Roberto Formigoni si è presentato spontaneamente questa mattina nel carcere di Bollate poco dopo le 10. Secondo quanto si apprende l'ex governatore della Lombardia condannato ieri in via definitiva a cinque anni e dieci mesi di carcere si trova già nell'istituto penitenziario del Milanese: vi sarebbe entrato dunque di sua spontanea volontà alle prime luci del mattino. Il sostituto procuratore generale di Milano Antonio Lamanna ha firmato poco dopo le 9 l'ordine di esecuzione della pena per l'ex governatore, dando mandato ai carabinieri di eseguire il provvedimento, intanto Formigoni ha raggiunto il carcere di Bollate in modo da eludere giornalisti e fotografi appostati sotto casa sua e sceso da una berlina si è diretto verso l'ingresso del carcere.

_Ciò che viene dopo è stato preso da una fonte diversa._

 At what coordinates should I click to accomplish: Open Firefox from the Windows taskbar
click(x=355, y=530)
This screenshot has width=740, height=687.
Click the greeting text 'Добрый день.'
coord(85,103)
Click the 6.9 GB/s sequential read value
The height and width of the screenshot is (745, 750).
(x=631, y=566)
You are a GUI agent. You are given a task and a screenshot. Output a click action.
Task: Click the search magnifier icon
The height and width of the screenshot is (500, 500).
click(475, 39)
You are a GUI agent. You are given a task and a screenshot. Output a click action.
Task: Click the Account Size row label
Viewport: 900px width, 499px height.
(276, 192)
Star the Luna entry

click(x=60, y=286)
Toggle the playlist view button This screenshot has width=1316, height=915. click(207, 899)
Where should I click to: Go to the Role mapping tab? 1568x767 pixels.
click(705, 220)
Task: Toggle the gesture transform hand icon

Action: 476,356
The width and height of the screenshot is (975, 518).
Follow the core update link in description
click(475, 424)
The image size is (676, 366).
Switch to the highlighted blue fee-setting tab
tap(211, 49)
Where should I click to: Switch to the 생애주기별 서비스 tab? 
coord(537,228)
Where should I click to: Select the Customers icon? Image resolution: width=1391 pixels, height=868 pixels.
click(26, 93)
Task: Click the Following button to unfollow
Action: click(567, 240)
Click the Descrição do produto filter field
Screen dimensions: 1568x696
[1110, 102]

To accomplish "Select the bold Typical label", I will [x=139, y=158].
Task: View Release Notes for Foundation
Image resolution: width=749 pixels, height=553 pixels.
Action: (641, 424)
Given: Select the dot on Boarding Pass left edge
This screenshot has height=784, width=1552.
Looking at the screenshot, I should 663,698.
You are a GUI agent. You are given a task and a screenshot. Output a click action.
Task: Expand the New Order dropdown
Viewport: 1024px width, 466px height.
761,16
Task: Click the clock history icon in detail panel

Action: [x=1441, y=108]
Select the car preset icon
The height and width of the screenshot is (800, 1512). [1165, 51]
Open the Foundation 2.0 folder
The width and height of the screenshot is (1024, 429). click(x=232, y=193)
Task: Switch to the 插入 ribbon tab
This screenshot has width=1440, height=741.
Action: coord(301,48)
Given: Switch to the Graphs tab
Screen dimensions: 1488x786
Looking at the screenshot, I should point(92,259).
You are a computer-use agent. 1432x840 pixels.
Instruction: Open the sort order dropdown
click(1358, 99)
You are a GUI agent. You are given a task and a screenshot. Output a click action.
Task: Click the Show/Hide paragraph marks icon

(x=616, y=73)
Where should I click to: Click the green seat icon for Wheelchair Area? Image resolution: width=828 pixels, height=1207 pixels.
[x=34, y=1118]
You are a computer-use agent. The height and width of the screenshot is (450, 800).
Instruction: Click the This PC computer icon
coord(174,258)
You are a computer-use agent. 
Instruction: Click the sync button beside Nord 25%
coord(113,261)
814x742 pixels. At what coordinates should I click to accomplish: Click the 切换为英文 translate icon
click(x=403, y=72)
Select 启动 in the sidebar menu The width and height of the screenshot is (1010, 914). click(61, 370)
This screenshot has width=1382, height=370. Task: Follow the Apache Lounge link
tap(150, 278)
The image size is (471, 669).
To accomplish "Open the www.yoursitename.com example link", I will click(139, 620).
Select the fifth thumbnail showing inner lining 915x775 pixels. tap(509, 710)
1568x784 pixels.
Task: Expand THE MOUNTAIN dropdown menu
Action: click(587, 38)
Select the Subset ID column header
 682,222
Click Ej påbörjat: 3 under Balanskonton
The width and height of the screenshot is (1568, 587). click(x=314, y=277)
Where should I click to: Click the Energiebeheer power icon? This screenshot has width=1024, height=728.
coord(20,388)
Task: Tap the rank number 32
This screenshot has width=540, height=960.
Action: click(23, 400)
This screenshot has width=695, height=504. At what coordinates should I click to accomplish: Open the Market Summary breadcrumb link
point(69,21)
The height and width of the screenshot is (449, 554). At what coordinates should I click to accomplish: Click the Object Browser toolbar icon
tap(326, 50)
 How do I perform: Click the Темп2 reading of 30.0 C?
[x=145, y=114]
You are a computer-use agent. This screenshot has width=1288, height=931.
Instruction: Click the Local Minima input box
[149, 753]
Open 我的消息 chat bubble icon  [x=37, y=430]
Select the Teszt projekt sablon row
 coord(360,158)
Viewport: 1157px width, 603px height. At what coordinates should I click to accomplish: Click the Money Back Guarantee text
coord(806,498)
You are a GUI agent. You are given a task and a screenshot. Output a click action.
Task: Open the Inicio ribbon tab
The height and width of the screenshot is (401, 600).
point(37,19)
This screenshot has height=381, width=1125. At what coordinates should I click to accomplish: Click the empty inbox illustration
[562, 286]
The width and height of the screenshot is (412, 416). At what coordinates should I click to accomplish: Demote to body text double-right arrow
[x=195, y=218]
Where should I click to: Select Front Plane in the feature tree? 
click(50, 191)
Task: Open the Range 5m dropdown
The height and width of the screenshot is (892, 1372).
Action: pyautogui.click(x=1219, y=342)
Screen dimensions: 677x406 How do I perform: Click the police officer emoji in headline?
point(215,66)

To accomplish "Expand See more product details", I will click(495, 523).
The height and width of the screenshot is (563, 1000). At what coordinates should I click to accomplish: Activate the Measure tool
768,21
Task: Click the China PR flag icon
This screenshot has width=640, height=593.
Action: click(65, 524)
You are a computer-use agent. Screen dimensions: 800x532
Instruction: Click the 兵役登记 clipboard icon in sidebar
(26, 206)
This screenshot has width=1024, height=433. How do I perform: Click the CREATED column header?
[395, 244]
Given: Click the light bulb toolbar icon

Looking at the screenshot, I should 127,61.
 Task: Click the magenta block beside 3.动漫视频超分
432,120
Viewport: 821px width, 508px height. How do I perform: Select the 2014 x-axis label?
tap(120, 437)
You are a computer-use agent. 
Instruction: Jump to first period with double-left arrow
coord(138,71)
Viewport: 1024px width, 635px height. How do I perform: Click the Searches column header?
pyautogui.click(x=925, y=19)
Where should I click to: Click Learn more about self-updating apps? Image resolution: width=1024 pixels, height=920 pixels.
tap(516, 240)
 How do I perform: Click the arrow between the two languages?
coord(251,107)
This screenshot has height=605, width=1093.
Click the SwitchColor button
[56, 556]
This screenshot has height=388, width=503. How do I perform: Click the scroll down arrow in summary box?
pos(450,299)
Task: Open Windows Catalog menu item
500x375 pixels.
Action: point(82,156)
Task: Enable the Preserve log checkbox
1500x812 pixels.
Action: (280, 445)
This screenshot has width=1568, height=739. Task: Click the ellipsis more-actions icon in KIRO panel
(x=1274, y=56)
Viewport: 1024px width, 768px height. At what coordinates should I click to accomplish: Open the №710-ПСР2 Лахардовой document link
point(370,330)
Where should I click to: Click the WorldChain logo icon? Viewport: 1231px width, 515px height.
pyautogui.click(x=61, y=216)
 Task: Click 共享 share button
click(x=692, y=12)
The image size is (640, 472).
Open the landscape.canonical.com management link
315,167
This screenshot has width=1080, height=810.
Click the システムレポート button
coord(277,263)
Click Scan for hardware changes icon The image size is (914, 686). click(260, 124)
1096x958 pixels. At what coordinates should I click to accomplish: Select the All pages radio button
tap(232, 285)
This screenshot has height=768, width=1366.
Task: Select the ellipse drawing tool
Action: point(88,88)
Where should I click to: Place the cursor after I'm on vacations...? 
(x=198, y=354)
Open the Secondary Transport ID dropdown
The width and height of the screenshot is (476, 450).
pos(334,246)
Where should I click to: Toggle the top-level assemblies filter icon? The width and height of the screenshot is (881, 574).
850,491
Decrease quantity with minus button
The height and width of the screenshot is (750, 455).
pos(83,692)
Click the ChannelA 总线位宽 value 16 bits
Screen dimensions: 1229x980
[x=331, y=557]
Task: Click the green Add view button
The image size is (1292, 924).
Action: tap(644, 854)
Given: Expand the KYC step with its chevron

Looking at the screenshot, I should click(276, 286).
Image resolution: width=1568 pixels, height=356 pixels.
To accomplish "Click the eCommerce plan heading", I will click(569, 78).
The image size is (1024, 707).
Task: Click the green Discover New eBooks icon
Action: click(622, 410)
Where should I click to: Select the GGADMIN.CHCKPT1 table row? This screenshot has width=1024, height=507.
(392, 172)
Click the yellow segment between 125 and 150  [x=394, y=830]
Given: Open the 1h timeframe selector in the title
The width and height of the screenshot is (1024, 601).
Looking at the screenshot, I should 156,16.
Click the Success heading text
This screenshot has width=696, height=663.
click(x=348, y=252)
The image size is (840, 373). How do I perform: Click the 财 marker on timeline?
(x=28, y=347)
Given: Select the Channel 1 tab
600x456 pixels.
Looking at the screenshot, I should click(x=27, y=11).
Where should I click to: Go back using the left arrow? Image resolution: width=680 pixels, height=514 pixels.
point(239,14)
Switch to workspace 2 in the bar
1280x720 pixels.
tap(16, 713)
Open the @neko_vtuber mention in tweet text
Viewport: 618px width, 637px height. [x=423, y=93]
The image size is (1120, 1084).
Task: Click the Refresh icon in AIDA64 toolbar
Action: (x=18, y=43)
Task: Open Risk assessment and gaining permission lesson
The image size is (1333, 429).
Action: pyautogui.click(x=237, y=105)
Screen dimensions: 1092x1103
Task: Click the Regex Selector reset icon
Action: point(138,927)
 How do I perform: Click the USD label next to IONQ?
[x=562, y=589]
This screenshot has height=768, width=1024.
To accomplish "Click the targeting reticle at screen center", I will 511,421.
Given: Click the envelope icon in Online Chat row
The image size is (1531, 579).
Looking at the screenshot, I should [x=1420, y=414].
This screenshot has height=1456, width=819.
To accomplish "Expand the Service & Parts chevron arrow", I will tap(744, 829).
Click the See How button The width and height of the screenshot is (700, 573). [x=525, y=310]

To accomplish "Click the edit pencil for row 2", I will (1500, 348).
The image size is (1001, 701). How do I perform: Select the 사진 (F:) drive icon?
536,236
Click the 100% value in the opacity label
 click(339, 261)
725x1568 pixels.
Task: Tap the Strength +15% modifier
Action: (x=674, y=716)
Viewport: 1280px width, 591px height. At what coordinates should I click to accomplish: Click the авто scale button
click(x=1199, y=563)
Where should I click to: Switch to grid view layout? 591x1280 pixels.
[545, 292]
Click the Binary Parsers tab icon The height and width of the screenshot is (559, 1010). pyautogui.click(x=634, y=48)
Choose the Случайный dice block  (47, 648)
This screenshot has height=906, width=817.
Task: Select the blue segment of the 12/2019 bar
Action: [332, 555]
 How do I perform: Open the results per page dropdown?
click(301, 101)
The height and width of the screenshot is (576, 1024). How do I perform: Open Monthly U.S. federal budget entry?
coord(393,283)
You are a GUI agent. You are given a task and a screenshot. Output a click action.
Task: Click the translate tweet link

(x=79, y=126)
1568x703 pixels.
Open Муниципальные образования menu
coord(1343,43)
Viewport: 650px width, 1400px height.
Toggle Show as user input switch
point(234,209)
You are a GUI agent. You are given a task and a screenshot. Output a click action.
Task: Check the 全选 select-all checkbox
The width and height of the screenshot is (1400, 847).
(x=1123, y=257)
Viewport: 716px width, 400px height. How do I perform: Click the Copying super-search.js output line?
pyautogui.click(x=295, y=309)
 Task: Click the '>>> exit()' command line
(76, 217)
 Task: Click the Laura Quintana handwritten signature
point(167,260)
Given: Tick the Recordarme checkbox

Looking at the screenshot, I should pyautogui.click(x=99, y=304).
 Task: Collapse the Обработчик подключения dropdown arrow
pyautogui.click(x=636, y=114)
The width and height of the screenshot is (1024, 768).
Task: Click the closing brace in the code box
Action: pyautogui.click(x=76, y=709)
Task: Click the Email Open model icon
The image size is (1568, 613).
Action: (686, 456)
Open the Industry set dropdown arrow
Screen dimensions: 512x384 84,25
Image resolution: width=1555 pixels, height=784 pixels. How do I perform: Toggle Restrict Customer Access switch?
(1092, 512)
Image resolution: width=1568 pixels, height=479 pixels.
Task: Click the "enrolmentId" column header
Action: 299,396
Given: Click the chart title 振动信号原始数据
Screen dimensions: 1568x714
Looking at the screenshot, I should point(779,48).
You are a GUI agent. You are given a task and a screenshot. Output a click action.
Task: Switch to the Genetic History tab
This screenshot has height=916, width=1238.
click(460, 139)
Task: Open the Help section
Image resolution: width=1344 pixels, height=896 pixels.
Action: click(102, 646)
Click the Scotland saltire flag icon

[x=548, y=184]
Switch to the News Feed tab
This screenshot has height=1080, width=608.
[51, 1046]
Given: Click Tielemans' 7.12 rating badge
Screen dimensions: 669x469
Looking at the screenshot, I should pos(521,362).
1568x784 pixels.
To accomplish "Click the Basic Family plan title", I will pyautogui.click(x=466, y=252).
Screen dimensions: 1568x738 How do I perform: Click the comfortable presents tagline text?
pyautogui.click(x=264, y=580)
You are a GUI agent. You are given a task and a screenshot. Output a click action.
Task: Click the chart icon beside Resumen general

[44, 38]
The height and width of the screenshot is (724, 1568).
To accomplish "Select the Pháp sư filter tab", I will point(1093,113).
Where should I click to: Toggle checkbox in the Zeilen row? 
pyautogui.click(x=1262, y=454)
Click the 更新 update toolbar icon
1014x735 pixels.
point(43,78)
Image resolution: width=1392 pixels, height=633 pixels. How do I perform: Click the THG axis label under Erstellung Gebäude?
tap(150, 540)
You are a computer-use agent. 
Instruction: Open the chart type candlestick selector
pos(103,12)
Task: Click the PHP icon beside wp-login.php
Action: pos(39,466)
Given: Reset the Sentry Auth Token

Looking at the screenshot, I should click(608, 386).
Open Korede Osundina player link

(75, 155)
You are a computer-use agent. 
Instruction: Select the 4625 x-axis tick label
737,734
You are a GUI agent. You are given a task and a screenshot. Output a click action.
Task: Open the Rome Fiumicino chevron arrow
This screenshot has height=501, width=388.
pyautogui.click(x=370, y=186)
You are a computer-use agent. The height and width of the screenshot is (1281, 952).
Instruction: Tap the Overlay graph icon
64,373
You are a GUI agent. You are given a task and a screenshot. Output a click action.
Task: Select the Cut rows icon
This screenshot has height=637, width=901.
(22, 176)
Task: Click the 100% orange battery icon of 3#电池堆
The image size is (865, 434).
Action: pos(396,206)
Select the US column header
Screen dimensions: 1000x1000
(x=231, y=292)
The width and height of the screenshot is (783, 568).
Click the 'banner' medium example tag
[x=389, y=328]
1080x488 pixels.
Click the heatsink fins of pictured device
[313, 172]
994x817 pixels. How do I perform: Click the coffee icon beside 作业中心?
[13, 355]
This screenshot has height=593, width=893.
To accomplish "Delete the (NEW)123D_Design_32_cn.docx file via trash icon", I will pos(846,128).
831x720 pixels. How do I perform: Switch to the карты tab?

I legali di Formigoni hanno richiesto che la pena venga scontata ai domiciliari

Stando a quanto si apprende i legali dell'ex governatore avrebbero già fatto richiesta di sospensione dell'ordine di esecuzione chiedendo che Formigoni sconti la pena ai domiciliari. Secondo gli avvocati Mario Brusa e Luigi Stortoni, ne avrebbe diritto poiché ha 72 anni e la legge Spazzacorrotti introdotta solo a dicembre dal governo gialloverde non potrebbe essere applicata alla sentenze di ieri della Cassazione: la motivazione risiede nel fatto che la legge è stata approvata dopo i fatti oggetto del processo e l'inizio del processo. Si tratta comunque di una valutazione che verrà fatta nelle prossime settimane e che quindi non è  sufficiente a bloccare l'esecuzione della condanna in carcere, attuata proprio questa mattina.